Problem to work on.
Lay out the rows from the line that contains "Image resolution: width=1542" through the line that contains "at (119, 308)." as a JSON list of strings, one string per line, leaving out blank lines. Start at the first of those lines and stop after the second.

------------------------

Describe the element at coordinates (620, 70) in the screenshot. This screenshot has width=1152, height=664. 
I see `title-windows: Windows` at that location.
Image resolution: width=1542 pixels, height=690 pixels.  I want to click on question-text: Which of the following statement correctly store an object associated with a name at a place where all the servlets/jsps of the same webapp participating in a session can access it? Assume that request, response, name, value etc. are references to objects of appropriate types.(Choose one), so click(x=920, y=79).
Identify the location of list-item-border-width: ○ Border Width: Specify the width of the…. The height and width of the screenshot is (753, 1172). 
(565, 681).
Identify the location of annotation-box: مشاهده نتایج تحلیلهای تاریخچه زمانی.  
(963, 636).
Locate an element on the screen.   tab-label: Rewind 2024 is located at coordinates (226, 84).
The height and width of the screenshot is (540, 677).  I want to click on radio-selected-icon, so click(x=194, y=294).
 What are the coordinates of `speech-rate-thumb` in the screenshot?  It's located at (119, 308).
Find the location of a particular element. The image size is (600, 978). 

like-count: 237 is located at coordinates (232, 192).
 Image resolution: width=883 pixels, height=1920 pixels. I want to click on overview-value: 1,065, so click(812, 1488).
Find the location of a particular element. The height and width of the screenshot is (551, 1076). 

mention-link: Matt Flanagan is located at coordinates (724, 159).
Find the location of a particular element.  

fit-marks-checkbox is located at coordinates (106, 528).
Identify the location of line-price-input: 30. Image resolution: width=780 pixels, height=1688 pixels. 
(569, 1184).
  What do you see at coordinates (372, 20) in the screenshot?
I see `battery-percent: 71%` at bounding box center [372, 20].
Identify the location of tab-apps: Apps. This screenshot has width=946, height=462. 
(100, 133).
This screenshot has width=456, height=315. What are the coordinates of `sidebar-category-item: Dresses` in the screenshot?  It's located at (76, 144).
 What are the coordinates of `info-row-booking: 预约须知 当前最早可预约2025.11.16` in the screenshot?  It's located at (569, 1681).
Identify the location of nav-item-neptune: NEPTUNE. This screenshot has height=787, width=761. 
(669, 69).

------------------------

Answer to the exercise.
[
  "Image resolution: width=1542 pixels, height=690 pixels.  I want to click on question-text: Which of the following statement correctly store an object associated with a name at a place where all the servlets/jsps of the same webapp participating in a session can access it? Assume that request, response, name, value etc. are references to objects of appropriate types.(Choose one), so click(x=920, y=79).",
  "Identify the location of list-item-border-width: ○ Border Width: Specify the width of the…. The height and width of the screenshot is (753, 1172). ",
  "(565, 681).",
  "Identify the location of annotation-box: مشاهده نتایج تحلیلهای تاریخچه زمانی.  ",
  "(963, 636).",
  "Locate an element on the screen.   tab-label: Rewind 2024 is located at coordinates (226, 84).",
  "The height and width of the screenshot is (540, 677).  I want to click on radio-selected-icon, so click(x=194, y=294).",
  " What are the coordinates of `speech-rate-thumb` in the screenshot?  It's located at (119, 308)."
]